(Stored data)
%%

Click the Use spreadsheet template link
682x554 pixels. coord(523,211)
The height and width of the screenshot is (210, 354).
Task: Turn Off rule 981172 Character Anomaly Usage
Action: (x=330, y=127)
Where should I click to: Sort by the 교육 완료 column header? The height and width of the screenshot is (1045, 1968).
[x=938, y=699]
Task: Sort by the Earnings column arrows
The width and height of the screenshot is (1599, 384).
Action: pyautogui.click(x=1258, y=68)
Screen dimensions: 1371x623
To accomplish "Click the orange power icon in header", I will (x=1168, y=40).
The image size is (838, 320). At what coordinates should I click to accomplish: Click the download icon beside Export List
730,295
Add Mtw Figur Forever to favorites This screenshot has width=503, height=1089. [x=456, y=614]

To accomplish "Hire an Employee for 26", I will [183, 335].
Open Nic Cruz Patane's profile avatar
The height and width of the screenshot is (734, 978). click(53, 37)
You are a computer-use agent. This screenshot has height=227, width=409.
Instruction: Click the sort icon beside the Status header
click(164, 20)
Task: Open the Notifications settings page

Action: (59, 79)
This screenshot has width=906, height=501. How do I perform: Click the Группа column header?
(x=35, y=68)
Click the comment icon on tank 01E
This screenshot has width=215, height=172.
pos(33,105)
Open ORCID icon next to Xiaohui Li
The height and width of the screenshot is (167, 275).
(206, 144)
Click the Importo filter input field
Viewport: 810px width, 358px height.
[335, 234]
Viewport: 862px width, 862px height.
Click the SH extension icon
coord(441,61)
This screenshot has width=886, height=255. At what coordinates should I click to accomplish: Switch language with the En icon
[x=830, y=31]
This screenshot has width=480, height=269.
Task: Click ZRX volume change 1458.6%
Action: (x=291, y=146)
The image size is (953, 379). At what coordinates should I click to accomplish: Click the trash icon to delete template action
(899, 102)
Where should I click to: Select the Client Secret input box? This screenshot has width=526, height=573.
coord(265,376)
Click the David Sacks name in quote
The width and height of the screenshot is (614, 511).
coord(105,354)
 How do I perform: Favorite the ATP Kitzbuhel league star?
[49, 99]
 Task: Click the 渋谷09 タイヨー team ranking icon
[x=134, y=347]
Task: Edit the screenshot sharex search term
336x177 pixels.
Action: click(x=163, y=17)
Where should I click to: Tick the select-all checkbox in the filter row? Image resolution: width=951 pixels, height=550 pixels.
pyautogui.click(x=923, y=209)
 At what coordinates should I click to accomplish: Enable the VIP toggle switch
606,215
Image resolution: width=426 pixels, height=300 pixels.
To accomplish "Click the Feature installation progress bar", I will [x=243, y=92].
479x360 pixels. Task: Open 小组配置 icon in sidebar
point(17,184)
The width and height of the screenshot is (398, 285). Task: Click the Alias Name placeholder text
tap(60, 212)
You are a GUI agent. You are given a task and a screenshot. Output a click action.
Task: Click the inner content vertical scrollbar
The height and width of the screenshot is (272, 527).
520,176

%%

Reproduce, character for character, only the lines of the preceding data that start at the line with "The width and height of the screenshot is (1599, 384)." and end at the line with "You are a computer-use", both included.

§ Your solution:
The width and height of the screenshot is (1599, 384).
Action: pyautogui.click(x=1258, y=68)
Screen dimensions: 1371x623
To accomplish "Click the orange power icon in header", I will (x=1168, y=40).
The image size is (838, 320). At what coordinates should I click to accomplish: Click the download icon beside Export List
730,295
Add Mtw Figur Forever to favorites This screenshot has width=503, height=1089. [x=456, y=614]

To accomplish "Hire an Employee for 26", I will [183, 335].
Open Nic Cruz Patane's profile avatar
The height and width of the screenshot is (734, 978). click(53, 37)
You are a computer-use agent. This screenshot has height=227, width=409.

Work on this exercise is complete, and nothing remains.